As first-time director Botto explains, On the Fringe explores the effect that facing an acute crunch can have on each and everyone’s emotional being. These consequences may be very different from one to another; nevertheless, any romantic partnership or parent-child relationship would always be deeply affected by an economic crisis. The film stars Luis Tosar as Rafa, an activist who is so deeply into being a voice for others that forgets about his own family; Penélope Cruz as Azucena, a mother and poor soon-to be evicted worker who tries to fight against becoming homeless the next day; and Adelfa Calvo as Teodora, an almost evicted widow, mother and guarantor of a bankrupt son. The film also highlights how women usually are the steady hand at the helm of family bonds and affection. By spelling out a day in the life of Rafa, Azucena and Teodora, who are all, from near or far, concerned with eviction and showing their 24-hour major dilemmas, On the Fringe give us an idea of what an average of a hundred evictions per day in Spain in recent years – approximately 41.000 ejections from home(s) – could exactly mean.

The International Competition presented Spanish La Maternal, the most recent film by internationally acclaimed Schoolgirls (Las niñas, 2020) director Pilar Palomero. The main character, Carla, is played by astonishing young actress Carla Quílez (awarded at last year’s San Sebastian Film Festival), a 14-year-old rebel living in a service station restaurant on the outskirts with her single mother. Their social worker realises one day that Carla is five months pregnant and sends her to La Maternal centre for underage mothers, where she will share everyday life with other teen mothers and their babies, all of them confronted to soon-to-be incomprehensible adult duties. 

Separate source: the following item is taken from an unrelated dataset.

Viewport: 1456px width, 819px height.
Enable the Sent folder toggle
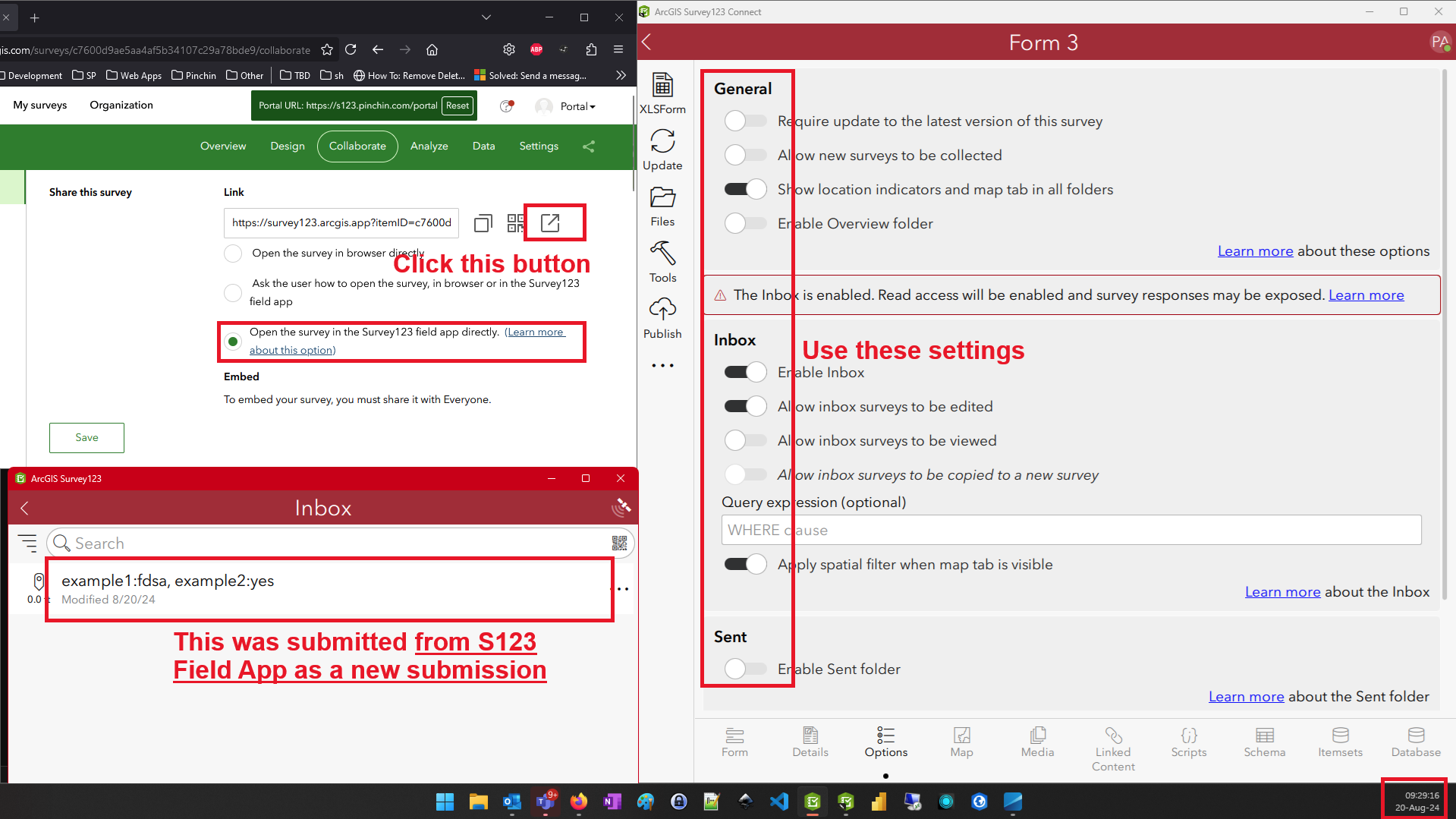point(744,669)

Palomero was inspired by her visits to a real foster care home a few years ago: from her long and full emotional discussions at that time with teenagers living there, about how tricky early motherhood and life itself is. From this experience, she wrote this at once bright and sore fiction film. La Maternal gives us a bit of tenderness too, that comes from a young girl’s brave determination as she enters adulthood.

Key moments from adulthood in sequenced shots compose 21 Paradise (21 Paraíso), the third Brussels Film Festival Spanish participant, in the Director’s Week section, from short-film veteran director Néstor Ruiz Medina: they are 21 fragments of countryside-by-the-sea bliss in a behind-closed-doors love and sex for a living story. A young couple lives in a house set in the middle of rustic rural southern Spain. Their daily life is full of fields, sea and friends; they earn their money by selling amateur porn on specialised social media. Despite the apparent idyll, something is slightly changing and the relationship between the two of them begins to fall apart. Those 21 long takes will lead the pair into a land where nothing will ever be the same again, where the love they feel for each other may no longer be enough.

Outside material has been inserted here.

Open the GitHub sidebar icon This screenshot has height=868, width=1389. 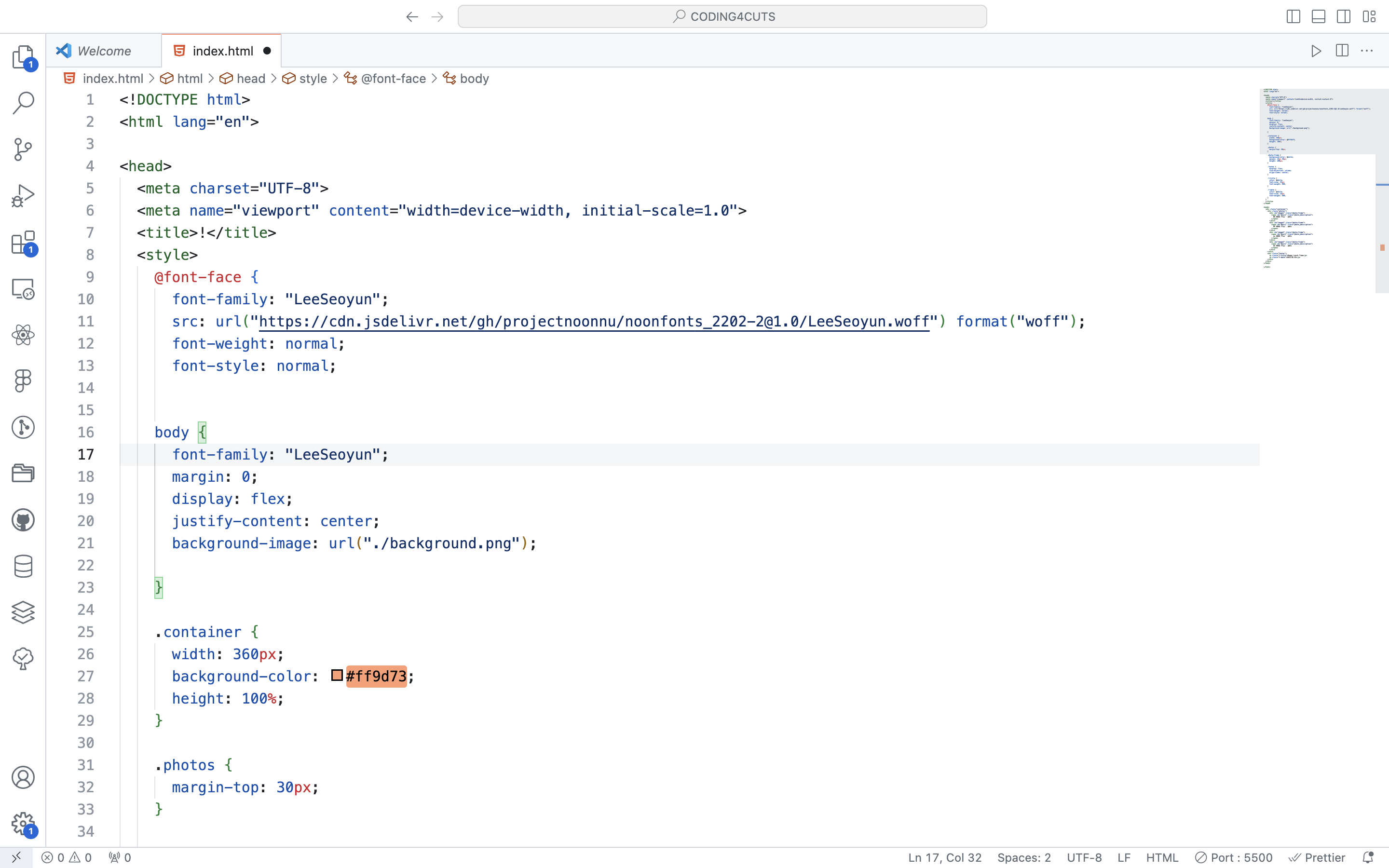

Ruiz Medina says that the porn world has completely changed nowadays and that what the film portrays is quite common in real life. So many people are giving away their intimacy for money, nobody seems scared by killing scenes on screen anymore but masturbation is still taboo as usual. The making of 21 Paradise consisted of a mere 10 page script and is an intense, creative and improvised work between the main starring non-professional actors featuring all-sequence takes which were set by filmmaker and crew. It is a vivid flow to watch, shot in 16 mm, an exigent and not too explicit work of cinema.